The shell of testudines consists of two parts; the carapace, or upper section, and the plastron, or lower section. The two are joined by bony bridges on the sides of the shell. The protruding, movable parts of the turtles stick out through the gaps located at the front and back of the shell. Some species have a plastron that is hinged in several places, allowing it to flex and completely enclose the head, tail and limbs. Evolution has fostered a change in the composition and shape of the shell, depending upon the environment inhabited by the turtle. The carapace of the terrestrial species is dome shaped, for protection from predators. Aquatic species have low, streamlined shells that reduce water resistance when swimming. Soft shelled turtles have developed a shell with a flat round shape that is covered by tough leathery skin. This shell construction enables the species to hide beneath sand or mud at the bottom of lakes and ponds.

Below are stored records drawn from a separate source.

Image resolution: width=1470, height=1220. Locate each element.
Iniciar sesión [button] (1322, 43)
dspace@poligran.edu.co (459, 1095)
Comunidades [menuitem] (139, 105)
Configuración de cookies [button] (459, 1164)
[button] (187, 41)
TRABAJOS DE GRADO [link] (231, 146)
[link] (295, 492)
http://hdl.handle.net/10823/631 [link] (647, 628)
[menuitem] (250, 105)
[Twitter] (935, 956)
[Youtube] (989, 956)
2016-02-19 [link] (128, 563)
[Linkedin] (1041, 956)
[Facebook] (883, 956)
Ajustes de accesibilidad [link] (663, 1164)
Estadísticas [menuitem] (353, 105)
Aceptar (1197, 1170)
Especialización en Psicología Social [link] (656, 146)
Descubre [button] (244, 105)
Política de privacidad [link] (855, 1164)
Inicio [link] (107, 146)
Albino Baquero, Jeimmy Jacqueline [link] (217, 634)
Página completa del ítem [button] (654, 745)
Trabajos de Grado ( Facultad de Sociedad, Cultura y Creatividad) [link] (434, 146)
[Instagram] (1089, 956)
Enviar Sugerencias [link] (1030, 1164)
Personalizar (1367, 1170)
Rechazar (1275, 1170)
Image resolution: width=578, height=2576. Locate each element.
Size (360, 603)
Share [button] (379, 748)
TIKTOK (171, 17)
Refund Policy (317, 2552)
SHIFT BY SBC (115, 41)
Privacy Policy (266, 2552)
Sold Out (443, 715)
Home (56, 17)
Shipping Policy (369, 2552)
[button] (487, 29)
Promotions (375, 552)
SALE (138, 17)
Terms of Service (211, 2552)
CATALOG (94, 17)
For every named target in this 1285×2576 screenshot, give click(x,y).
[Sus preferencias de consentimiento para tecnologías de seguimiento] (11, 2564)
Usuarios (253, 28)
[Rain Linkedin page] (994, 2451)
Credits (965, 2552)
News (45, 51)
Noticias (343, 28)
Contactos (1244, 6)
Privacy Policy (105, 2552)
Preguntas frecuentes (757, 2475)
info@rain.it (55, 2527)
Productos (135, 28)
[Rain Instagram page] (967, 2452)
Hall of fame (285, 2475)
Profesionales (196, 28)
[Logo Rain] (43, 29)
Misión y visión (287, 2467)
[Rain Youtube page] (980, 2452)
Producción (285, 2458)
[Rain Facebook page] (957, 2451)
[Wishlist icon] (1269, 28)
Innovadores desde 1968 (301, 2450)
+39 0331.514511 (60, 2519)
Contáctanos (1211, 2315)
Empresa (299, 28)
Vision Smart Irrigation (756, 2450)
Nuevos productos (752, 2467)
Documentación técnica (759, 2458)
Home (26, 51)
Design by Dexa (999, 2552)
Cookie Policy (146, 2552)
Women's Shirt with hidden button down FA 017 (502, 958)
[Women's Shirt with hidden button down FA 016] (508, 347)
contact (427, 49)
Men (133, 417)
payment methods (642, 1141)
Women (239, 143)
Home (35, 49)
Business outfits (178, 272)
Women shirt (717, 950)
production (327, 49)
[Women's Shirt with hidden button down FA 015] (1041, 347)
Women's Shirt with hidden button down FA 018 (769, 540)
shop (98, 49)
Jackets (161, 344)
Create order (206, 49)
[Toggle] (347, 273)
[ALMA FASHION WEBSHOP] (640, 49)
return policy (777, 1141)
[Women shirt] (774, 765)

Sexing turtles is often difficult because sexual organs are within the cloaca. Some external characteristics, such as plastron shape and tail size, may be used to identify the sex, but not all characteristics apply to all species. Sexual maturity differs from species to species. Two to five years for smaller species and eight to ten years in larger species. After mating, the female deposits her eggs in the ground, in a very general kind of nest. Clutch size varies from 1 to 4 eggs for smaller species to over 100 eggs for larger species. Incubation periods range from two months to over one year. Through methods of sperm storage, the female can lay fertile eggs for up to four years without mating. Turtle eggs may be spherical or elongated with a flexible or inflexible shell.
Depending on the species, turtles may live to over 150 years of age. The species vary greatly in size, ranging from 5 inches to over 8 feet. Most tortoise are diurnal, active during the day time. Sea turtles are often active at dawn or dusk or completely nocturnal. The diet of turtles and tortoises may be herbivorous, omnivorous or carnivorous.